Portland had a WNBA team, the Fire, from 2000 until 2002 when it folded. That franchise averaged more than 8,000 fans when games were played at the Rose Garden. The new franchise will play at the Moda Center, home of the Trail Blazers. The Bhathals will build a dedicated practice facility for the team as well.
The Bhathal family brings more than 50 years of experience in professional sports, including serving as co-owners of the Sacramento Kings and the controlling owners of the Portland Thorns of the National Women’s Soccer League.
Portland has been a strong supporter of women’s sports from the stellar college teams at Oregon and Oregon State to the Thorns. The Bhathals bought the soccer team for $63 million earlier this year. The franchise is averaging more than 18,000 fans this season.
The city also had the first bar dedicated to women’s sports – The Sports Bra.
“When you look at our numbers, not just the Thorns’ off-the-charts attendance, which is incredible, what you’ve seen, in Eugene, what you’ve seen in Oregon State, we knew that this was going to be one of the great moments in sports for Oregon,” senator Ron Wyden said.
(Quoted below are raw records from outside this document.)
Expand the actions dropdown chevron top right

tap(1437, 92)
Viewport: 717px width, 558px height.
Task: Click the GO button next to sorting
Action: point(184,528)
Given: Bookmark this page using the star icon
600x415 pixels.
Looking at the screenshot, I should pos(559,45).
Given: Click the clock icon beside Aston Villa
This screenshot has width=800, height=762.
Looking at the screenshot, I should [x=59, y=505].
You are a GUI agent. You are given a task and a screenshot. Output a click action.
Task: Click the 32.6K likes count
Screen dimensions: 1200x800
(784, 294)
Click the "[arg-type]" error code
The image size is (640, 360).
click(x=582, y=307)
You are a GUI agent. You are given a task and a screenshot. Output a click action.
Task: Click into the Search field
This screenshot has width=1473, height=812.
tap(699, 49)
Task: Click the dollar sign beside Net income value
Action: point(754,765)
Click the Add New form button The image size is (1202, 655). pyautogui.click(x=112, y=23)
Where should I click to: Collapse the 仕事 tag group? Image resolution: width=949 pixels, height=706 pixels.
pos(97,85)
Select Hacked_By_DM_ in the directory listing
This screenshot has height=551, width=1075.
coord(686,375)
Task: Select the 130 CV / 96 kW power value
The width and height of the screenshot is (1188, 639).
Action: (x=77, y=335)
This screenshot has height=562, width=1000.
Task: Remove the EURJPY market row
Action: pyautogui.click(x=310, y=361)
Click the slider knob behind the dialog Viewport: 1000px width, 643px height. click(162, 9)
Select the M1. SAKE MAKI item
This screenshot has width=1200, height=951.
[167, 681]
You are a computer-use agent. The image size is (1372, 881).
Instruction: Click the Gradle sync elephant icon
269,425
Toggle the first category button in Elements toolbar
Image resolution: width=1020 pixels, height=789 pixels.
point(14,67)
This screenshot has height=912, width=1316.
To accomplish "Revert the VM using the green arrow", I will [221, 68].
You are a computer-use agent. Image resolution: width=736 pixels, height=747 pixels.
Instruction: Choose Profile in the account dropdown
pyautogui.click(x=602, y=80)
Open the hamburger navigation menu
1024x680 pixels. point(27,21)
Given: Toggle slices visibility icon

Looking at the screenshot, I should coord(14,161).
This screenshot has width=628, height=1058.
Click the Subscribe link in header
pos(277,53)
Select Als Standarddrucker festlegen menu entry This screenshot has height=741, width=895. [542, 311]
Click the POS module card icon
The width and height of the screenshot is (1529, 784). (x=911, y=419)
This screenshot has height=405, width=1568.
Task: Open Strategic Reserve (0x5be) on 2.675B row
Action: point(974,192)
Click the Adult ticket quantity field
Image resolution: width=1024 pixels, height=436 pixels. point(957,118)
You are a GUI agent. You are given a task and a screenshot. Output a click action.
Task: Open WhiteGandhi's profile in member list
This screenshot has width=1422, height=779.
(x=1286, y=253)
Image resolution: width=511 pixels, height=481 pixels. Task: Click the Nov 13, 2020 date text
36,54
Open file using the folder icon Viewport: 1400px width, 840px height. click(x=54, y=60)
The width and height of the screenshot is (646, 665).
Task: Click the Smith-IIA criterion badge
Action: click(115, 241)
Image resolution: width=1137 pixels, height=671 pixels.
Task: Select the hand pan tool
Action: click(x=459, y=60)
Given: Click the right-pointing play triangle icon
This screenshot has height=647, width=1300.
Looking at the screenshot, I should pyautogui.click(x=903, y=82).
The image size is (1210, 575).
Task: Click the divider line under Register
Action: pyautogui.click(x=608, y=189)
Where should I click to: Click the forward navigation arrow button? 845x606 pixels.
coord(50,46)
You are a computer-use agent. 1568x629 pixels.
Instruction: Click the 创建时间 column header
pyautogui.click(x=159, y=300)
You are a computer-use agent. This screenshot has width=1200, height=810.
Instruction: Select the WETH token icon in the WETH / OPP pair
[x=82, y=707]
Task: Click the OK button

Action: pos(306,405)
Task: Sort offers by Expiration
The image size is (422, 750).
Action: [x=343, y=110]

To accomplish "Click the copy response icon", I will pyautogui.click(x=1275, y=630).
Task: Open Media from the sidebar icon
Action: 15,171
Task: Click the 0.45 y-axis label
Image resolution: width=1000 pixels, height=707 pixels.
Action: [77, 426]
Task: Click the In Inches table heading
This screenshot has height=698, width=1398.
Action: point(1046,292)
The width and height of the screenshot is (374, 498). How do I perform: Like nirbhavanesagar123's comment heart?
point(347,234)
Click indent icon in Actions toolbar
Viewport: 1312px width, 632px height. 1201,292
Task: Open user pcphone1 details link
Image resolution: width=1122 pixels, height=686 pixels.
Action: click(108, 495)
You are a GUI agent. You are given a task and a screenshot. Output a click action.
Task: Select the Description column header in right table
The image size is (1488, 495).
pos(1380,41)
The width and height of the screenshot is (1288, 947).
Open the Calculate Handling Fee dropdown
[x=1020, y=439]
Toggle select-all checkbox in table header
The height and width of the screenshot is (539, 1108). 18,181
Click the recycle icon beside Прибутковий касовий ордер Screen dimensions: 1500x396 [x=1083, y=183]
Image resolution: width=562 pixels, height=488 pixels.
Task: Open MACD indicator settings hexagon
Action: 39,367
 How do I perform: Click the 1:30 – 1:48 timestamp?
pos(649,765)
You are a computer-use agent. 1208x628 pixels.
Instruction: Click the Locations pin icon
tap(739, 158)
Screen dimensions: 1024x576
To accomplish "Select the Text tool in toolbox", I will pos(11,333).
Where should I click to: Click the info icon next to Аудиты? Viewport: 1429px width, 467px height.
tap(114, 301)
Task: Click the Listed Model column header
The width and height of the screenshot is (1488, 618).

“We saw, February of 2023, what was possible. So, I can tell you that right now there are women playmaking in Portland. They’re rebounding in Roseburg; they’re hooping in Hermiston. Every nook and cranny of our state is into this.”
Toronto to play games in Montreal, Vancouver
Growing the game also means expanding the fan base and testing out new markets.
Larry Tanenbaum, a minority owner and chairman of sporting giant Maple Leafs Sports and Entertainment, announced Toronto would play games throughout the season in Montreal and Vancouver.
He is also chairman and CEO of Kilmer Sports Ventures, which paid $115 million US for the Toronto club.
The WNBA team will play out of the 8,700-seat Coca-Cola Coliseum, an arena in downtown Toronto at Exhibition Place and will have the ability to move up to the 19,800-seat Scotiabank Arena on occasion.
The 103-year-old arena is also home to the American Hockey League’s Toronto Marlies and hosted the first Professional Women’s Hockey League’s Toronto team during its first-ever playoff run.